Despite being, by all accounts, an electoral democracy, for the last 17 years Mexico has been undergoing what various human rights monitoring international bodies have characterized as a crisis of human rights violations and impunity.

What happens when something that is meant to be exceptional — a crisis — becomes a regular part of the daily operations of public institutions and, more significantly, the everyday lives of the country’s most vulnerable citizens: children, teenagers, women, journalists, human rights defenders and even local politicians?

The causal explanations that have been put forward to address the disconcerting twin reality that Mexico is a democracy and a very violent society are varied. We can find some common ground in at least four of them.

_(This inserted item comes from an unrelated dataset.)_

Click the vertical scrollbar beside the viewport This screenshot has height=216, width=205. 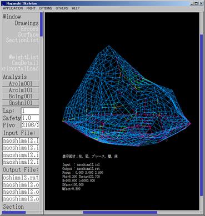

The first is “the tip of the sword:” the intensification, starting with President Felipe Calderón’s 2006-2012 term, of the deployment of military forces and militarized federal and state law enforcement agencies to tackle crime-related issues.

Next is the  “uncommon response:” the fact that organized criminal actors fought back with “bullets and bribes.”

The third explanation is the opportunity factor —  the increase in the availability of illegal weapons flowing from the United States to Mexico due to relaxed gun control policies in the northern neighbor, providing more and deadlier tools to fight these fights.

Lastly, violence can also be partly explained by the paradox of local democratization itself in fragile contexts, where increasing democratic competition has tended to destabilize collusive arrangements between the state and organized crime, leading to large-scale criminal violence.

Against this backdrop, Mexico is entering the 2024 national election process. Here, I want to highlight two approaches in projects stemming from the work of Justicia Transicional en México (JTMX), the think-and-do tank on impunity issues in the country that I have led for the last two years. 

The first approach takes place on the micro, or local, level. By partnering with the Guernica Centre for International Justice to document and trace trajectories of violence in parts of a specific state in the country — Nayarit —  for a relatively protracted period (2011-2021) we have gained a degree of, albeit superficial, understanding on how violence unfolds and operates in local realities

Put briefly, in many realms of the country, violence establishes the real rules of the game and the resort to it coalesces private, public and illegal interests. The exercise of citizens’ rights is heavily restricted in these terrains. That should concern us. 

Second, at the macro or national level, a recent study by JTMX explores institutions established since 2013 to address aspects related to impunity in gross violations of human rights.

These include national systems like the National Search Commission (CNB), established in 2017, and Executive Commission for Attention to Victims (CEAV), founded in 2013, as well as presidential commissions addressing specific situations, like the 2018 Ayotzinapa truth commission and the 2021 commission on human rights violations committed from 1965 to 1990, during Mexico’s “dirty war.” It goes without saying that these institutions are merely the culmination of claims from victims and movements seeking improved institutional tools to address their demands for redress. 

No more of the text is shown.